Problem description: List every author named in the summary of the nanofluidic scattering microscopy article.

Passage shown:
* * * *
# Label-free mass and size characterization of few-kDa biomolecules by hierarchical vision transformer augmented nanofluidic scattering microscopy

**Authors:** Henrik K. Moberg, Bohdan Yeroshenko, Joachim Fritzsche, David Albinsson, Barbora Spackova, Daniel Midtvedt, Giovanni Volpe, Christoph Langhammer

PMC · DOI: 10.1038/s41467-026-70514-z · Nature Communications · 2026-03-13

## TL;DR

A new method uses nanofluidic scattering microscopy and AI to measure the mass and size of small biomolecules like insulin without labels.

## Contribution

The method extends nanofluidic scattering microscopy to characterize molecules as small as 6 kDa using a hierarchical vision transformer.

## Key findings

- The method can measure molecules as small as 6 kDa and 1.5 nm in hydrodynamic radius.
- Using a hierarchical vision transformer improves accuracy close to the theoretical Cramér–Rao Lower Bound.
* * * *
Listed entries:
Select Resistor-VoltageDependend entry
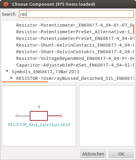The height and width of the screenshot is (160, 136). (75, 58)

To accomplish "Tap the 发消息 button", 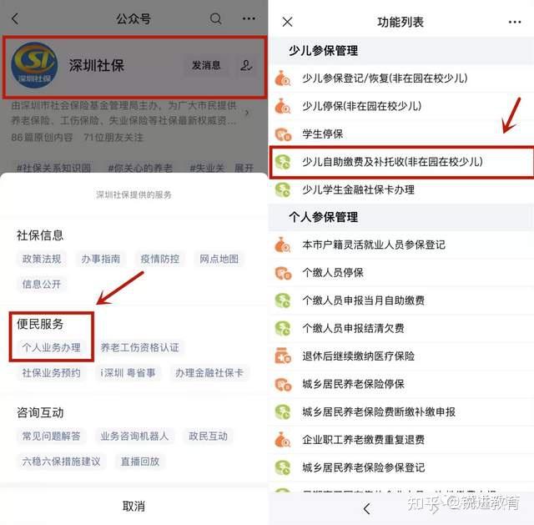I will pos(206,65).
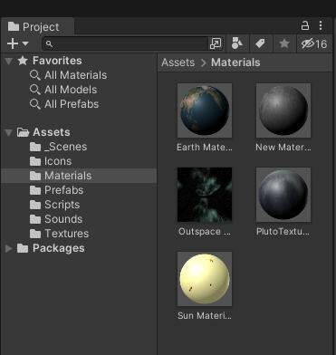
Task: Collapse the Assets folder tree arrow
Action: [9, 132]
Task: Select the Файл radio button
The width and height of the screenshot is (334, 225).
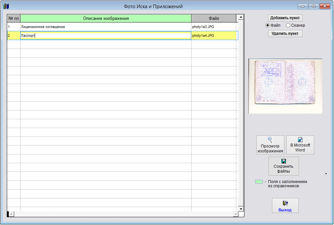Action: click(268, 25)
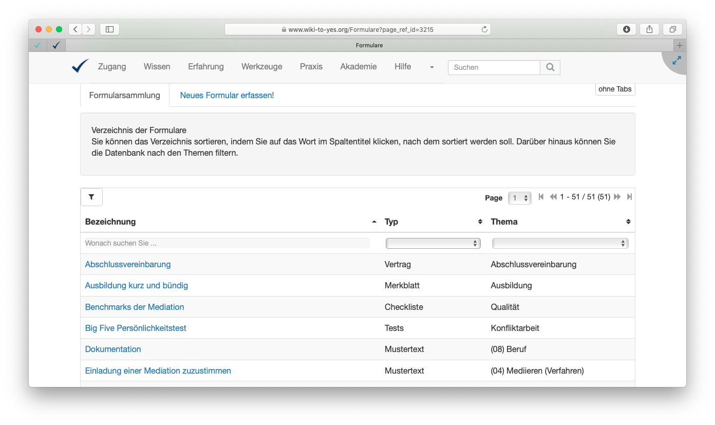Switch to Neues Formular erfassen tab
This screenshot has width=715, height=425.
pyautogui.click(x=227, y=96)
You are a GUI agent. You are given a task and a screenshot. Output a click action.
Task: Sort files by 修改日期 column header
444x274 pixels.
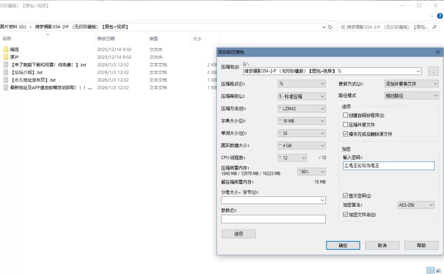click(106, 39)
* * * *
Task output: Henrik K. Moberg, Bohdan Yeroshenko, Joachim Fritzsche, David Albinsson, Barbora Spackova, Daniel Midtvedt, Giovanni Volpe, Christoph Langhammer